Bill Lancaster’s story is too enticing not to have been told already on screen: “The Lancaster Miller Affair,” a 1985 miniseries produced for Australian television, told a glamorized version of the romance between Lancaster and antipodean aviatrix Jessie “Chubbie” Miller, and their ultimately fatal love triangle with American writer Haden Clarke. (Meanwhile, “The Last Flight,” a 2009 French-language vehicle for Marion Cotillard and Guillaume Canet, riffed loosely on events pertaining to Lancaster’s death.)
“The Lost Aviator” weaves extensive footage from the miniseries into its own arrangement of the facts, which might seem an idle shortcut if not for the fact that the younger Lancaster (director of 2009’s Geena Davis-starring comedy “Accidents Happen”) is as specifically concerned with the ways in which his forebear’s story has been fashioned over the years as he is with the story itself. Even as it speeds the narrative along, this creaky dramatization is repurposed by the director as a primary example of the lore that certain family members — many of them weary of this lurid legacy — are willing to accept with prejudice.

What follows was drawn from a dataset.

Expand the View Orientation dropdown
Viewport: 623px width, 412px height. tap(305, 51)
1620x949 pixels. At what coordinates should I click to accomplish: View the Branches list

Wherever the truth lies, it’s quite a story. A former RAF airman who set out in 1927 to fly from England to Australia, he wound up falling for Miller, his co-pilot — abandoning his wife and family to settle with her in the U.S., where a Hollywood biopic was promised them. The movie was never made, though it would have been premature anyway: The real drama unfolded in 1932, when Clarke — then embroiled in a clandestine affair with Miller — was shot dead in the famous couple’s Miami home. Though he admitted to forging the dead man’s suicide note, Lancaster was acquitted of his murder, only to perish one year later, when his plane crashed during an attempted night crossing of the Sahara. (The crash site remained undiscovered for 29 years.)
As he wittily unpicks the layers of tabloid spin and historical speculation that have encircled the tale for 80-odd years, Lancaster holds firm to his personal conviction that his great-uncle was, in fact, guilty — though he admits that, in his heart, he wishes to be proven wrong. It’s a stand that amuses and even vexes his family elders, who have largely made peace with their uncertainty: Lancaster’s own parents accuse him of “dragging up old coals.”
Though he has neither the facts nor the resources to mount a formal cinematic retrial, the director instead probes his relatives’ memories with delicacy and good humor, inviting a sort of subjective emotional reconsideration of their joint family burden — a technique somewhat reminiscent of that employed in Sarah Polley’s more intimately focused “Stories We Tell,” albeit fleshed out with views from unrelated historians. Though unavoidably inconclusive, this study of latter-day familial myth-making (and myth-busting) is a moving, unexpected digression from the ripe melodrama of the Lancaster-Miller saga. The lovers’ own perspectives, meanwhile, are present via diary extracts and testimonies, elegantly voiced by Ewen Leslie and Yael Stone.
As befits its dapper subject, “The Lost Aviator” boasts ample below-the-line polish, with editors Que Minh Luu and Andrew Soo making fluid sense of the film’s alternating presentations of, and inquiries into, the facts. An accomplished film composer in his own right, Lancaster also ensures that the pic sounds a treat: Matteo Zingales’ lovely score balances jaunty derring-do and elegiac reflection in much the same proportion as the film itself.